What is the correct way to calculate the standard errors of the coefficients in a weighted linear regression?
The regression equation I am using is $y_i = a + bx_i$, and I have weights, $w_i = 1/\sigma_i$. The numerical recipes formula for a straight line fit, and the formula given in "An introduction to error analysis" by J. R Taylor, (and Wikipedia too) state that the standard error in the $b$ coefficient is calculated as $$\sigma_b = \sqrt{\frac{\sum w_i}{\sum w_i\sum w_i x_i^2-(\sum w_i x_i)^2}}$$ (or alternatively in matrix form the standard errors are, $\sigma^2 = (X'WX)^{-1}$). This formula can be derived from propagation of errors.
Using R's $lm()$ function (and python's StatsModels), I get a standard error in the $b$ coefficient which appears* to be calculated as $$\sigma_b = \sigma_e\sqrt{\frac{\sum w_i}{\sum w_i\sum w_i x_i^2-(\sum w_i x_i)^2}}$$
where $\sigma_e^2 = \sum w_i(y_i – a – bx_i)^2/(N-2)$ (alternatively, $\sigma^2 = \sigma_e^2(X'WX)^{-1}$ ). So they are the same, except for the $\sigma_e$ multiplier in R and StatsModel.
Is it possible that these actually different measures that are just being called the same thing? Is one preferred over the other for an estimate of the standard error?
*I say "appears" because I couldn't find the actual formula anywhere.
edited because I had omitted the weight terms in the denominators.
Best Answer
These two expressions disagree, as you note, in terms of the use of the residuals in calculation: the difference of $Y$ from the predicted values, being included or omitted from the calculation of the standard errors. They are indeed different estimators but they converge to the same thing in the long run. They also can be combined to create a "sandwich" estimator.
To revisit some basic modeling assumptions: the weighted linear regression model is estimated from a weighted estimating equation of the form:
$$U(\beta) = \mathbf{X}^T \mathbf{W}\left( Y - \mathbf{X}^T\beta\right)$$
When $\mathbf{W}$ is just the diagonal matrix of weights.
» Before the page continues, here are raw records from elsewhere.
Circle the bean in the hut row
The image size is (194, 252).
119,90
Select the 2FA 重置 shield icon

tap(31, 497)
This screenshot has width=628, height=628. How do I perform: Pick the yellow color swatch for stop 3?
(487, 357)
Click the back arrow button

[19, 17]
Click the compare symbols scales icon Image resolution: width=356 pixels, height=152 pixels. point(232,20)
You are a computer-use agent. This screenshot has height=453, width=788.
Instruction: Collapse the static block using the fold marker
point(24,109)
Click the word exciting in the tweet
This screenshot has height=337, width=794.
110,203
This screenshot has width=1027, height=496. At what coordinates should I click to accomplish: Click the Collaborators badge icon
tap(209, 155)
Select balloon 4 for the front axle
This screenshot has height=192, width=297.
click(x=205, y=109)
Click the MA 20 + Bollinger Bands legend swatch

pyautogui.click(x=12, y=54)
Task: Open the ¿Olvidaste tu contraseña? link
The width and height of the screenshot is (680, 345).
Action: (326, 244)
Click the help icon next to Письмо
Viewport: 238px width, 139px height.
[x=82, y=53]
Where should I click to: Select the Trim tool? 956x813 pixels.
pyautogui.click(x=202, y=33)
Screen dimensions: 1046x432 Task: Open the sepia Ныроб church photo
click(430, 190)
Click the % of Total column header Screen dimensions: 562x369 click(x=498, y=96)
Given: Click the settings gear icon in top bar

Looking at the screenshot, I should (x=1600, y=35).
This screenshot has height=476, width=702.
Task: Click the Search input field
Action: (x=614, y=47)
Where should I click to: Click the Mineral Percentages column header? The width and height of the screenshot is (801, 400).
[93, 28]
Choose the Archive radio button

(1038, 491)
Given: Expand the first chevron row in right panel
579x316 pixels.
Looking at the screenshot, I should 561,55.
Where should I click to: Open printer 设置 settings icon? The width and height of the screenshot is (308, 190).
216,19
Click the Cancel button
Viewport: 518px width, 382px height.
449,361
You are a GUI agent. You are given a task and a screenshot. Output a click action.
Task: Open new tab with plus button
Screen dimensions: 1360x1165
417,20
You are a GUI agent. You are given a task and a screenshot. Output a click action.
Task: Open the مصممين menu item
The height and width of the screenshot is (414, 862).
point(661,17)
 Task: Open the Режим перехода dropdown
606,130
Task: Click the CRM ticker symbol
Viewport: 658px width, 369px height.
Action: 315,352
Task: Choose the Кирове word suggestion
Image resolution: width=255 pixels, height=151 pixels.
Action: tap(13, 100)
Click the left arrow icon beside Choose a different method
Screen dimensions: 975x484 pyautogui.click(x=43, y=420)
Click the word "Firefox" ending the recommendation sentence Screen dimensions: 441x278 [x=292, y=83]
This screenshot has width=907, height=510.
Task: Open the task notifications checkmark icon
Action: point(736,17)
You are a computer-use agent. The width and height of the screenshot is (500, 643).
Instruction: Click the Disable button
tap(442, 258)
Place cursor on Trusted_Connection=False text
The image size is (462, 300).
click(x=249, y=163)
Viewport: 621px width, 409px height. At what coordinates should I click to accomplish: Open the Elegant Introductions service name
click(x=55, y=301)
This estimating equation is also the normal equations (partial log likelihood) for the MLE. Then, the expected information is:
$$\mathbf{A}= \frac{\partial U(\beta)}{\partial \beta} = \mathbf{X}^T\mathbf{W} \mathbf{X}$$
Then $\mathbf{A}^{-1}$ is a consistent estimator of the covariance matrix for $\beta$ when 1. the mean model is appropriately specified and 2. the weights are the inverse variance of the residuals. You have already stated the A matrix is your first display. Contrast this with the observed information:
$$\mathbf{B} = E[U(\beta)U(\beta)^T] = \mathbf{X}^T \mathbf{W}E((Y-\mathbf{X}\beta)^T(Y-\mathbf{X}\beta)) \mathbf{W}\mathbf{X} $$
One of the weight matrices can multiply with the squared errors and factor out of the expression as a constant because it is orthogonal to the $\mathbf{X}$, and you'll note that is the expression for $\sigma_e^2= \sum_{i=1}^n w_i (y_i - a - bx_i)/(n-2)$. $\mathbf{B}$ is also a consistent estimator of the information matrix, but will disagree with $\mathbf{A}$ in finite samples.
As for which one to use, why not use both? A sandwich estimator is obtained by $\left(\mathbf{A}^T\mathbf{B}\mathbf{A}\right)^{-1}$ and depends neither on the mean model being correct nor on the weights being properly specified.